Set down exactly the lines below between the line holding "1082x518 pixels. Task: Click" and the line holding "Open the Top Gainers tab", inclusive; no other line belongs in the answer.

- **Data for analysis**
+++

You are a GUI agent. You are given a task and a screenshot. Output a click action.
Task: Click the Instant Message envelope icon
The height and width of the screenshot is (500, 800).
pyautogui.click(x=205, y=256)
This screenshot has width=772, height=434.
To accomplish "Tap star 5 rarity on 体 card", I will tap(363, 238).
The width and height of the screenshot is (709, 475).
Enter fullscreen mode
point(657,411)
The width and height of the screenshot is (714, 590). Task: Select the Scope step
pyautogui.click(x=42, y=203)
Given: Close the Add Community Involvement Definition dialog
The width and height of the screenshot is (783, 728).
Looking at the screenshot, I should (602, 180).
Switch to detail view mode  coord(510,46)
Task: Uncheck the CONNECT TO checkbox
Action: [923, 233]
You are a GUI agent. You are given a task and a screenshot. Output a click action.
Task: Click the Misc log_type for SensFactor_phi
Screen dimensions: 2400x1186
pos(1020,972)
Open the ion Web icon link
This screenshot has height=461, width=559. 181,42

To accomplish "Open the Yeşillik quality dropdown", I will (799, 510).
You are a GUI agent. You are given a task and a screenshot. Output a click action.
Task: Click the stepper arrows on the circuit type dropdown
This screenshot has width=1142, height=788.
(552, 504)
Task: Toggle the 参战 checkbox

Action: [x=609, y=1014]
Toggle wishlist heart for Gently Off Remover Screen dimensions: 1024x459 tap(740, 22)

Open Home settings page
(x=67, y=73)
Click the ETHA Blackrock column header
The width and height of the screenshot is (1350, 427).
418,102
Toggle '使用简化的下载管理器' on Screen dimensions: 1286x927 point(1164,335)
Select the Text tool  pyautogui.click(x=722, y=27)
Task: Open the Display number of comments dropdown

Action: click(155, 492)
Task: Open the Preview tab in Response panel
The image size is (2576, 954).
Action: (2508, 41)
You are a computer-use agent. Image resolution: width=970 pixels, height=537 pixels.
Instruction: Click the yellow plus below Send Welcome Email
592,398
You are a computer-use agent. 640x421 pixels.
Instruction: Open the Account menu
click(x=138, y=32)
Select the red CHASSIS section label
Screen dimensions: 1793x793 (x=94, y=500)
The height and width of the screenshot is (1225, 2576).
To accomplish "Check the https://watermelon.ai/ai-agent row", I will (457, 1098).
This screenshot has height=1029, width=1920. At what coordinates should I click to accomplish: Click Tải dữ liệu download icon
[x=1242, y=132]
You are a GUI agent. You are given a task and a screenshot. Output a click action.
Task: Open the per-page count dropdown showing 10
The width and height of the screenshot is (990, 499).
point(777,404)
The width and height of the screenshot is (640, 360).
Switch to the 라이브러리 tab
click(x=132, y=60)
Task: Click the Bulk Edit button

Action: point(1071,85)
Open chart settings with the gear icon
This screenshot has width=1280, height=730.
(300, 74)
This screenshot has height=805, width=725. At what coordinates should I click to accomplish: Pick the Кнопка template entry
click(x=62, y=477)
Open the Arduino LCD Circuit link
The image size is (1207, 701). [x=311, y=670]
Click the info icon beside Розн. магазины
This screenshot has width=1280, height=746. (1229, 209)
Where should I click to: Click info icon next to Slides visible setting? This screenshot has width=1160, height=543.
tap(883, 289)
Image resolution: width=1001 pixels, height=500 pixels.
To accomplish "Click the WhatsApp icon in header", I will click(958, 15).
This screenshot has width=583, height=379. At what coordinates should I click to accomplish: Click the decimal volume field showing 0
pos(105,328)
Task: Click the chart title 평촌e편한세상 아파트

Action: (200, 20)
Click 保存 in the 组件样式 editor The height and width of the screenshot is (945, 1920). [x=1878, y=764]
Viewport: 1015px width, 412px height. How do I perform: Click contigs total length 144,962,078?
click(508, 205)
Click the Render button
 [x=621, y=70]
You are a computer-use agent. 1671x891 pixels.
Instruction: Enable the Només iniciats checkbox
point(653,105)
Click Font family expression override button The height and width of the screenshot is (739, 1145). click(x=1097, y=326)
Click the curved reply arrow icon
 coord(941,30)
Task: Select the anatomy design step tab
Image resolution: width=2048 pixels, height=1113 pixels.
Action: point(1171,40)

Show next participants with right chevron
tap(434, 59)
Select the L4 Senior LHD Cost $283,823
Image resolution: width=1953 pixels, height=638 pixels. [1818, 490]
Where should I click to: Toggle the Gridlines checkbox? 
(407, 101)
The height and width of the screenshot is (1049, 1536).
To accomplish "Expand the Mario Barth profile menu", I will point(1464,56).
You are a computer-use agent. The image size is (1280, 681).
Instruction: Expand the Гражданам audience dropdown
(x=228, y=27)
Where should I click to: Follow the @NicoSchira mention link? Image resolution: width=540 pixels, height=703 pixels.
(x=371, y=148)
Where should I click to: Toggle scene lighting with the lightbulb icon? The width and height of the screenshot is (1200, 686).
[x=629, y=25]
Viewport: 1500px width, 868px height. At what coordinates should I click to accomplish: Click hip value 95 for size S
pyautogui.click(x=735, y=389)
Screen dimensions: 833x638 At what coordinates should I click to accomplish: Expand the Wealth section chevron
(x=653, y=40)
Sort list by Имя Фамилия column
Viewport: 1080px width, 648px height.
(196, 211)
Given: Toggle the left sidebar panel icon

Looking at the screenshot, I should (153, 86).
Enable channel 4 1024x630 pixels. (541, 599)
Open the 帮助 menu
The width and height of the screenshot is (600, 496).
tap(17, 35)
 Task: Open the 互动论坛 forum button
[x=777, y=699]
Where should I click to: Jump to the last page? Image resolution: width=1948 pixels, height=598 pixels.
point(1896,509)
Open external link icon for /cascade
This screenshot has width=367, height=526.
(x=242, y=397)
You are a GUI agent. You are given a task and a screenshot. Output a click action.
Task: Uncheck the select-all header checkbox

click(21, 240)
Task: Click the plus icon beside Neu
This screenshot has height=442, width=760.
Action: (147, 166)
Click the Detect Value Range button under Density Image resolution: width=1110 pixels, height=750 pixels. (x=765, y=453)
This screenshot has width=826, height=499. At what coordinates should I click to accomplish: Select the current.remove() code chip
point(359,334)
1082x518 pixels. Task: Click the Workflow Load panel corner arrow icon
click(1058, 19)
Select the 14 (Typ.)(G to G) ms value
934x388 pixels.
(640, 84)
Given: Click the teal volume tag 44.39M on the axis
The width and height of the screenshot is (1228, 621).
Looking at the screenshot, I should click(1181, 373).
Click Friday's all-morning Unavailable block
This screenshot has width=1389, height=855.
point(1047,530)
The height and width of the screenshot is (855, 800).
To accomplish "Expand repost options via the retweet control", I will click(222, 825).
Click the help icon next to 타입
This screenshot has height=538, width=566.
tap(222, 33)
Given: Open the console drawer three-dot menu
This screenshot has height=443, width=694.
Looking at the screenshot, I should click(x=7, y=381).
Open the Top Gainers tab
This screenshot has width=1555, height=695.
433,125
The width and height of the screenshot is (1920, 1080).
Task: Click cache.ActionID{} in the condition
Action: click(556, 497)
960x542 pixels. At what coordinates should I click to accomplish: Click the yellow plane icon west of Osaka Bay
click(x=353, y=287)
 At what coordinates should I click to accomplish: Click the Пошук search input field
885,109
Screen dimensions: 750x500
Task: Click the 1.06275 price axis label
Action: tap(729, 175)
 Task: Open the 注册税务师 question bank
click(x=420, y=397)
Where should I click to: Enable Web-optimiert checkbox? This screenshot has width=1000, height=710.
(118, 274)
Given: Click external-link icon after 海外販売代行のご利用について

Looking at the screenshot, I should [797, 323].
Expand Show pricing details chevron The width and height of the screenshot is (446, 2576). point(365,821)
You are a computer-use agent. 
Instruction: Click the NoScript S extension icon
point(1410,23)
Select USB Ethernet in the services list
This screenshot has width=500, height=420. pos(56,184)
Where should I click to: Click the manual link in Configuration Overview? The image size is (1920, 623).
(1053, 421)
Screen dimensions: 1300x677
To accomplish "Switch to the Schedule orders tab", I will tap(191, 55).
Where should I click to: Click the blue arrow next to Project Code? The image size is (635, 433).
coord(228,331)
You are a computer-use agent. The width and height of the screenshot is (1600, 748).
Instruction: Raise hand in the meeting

+++

- **Task answer**
1082x518 pixels. Task: Click the Workflow Load panel corner arrow icon
click(1058, 19)
Select the 14 (Typ.)(G to G) ms value
934x388 pixels.
(640, 84)
Given: Click the teal volume tag 44.39M on the axis
The width and height of the screenshot is (1228, 621).
Looking at the screenshot, I should click(1181, 373).
Click Friday's all-morning Unavailable block
This screenshot has width=1389, height=855.
point(1047,530)
The height and width of the screenshot is (855, 800).
To accomplish "Expand repost options via the retweet control", I will click(222, 825).
Click the help icon next to 타입
This screenshot has height=538, width=566.
tap(222, 33)
Given: Open the console drawer three-dot menu
This screenshot has height=443, width=694.
Looking at the screenshot, I should click(x=7, y=381).
Open the Top Gainers tab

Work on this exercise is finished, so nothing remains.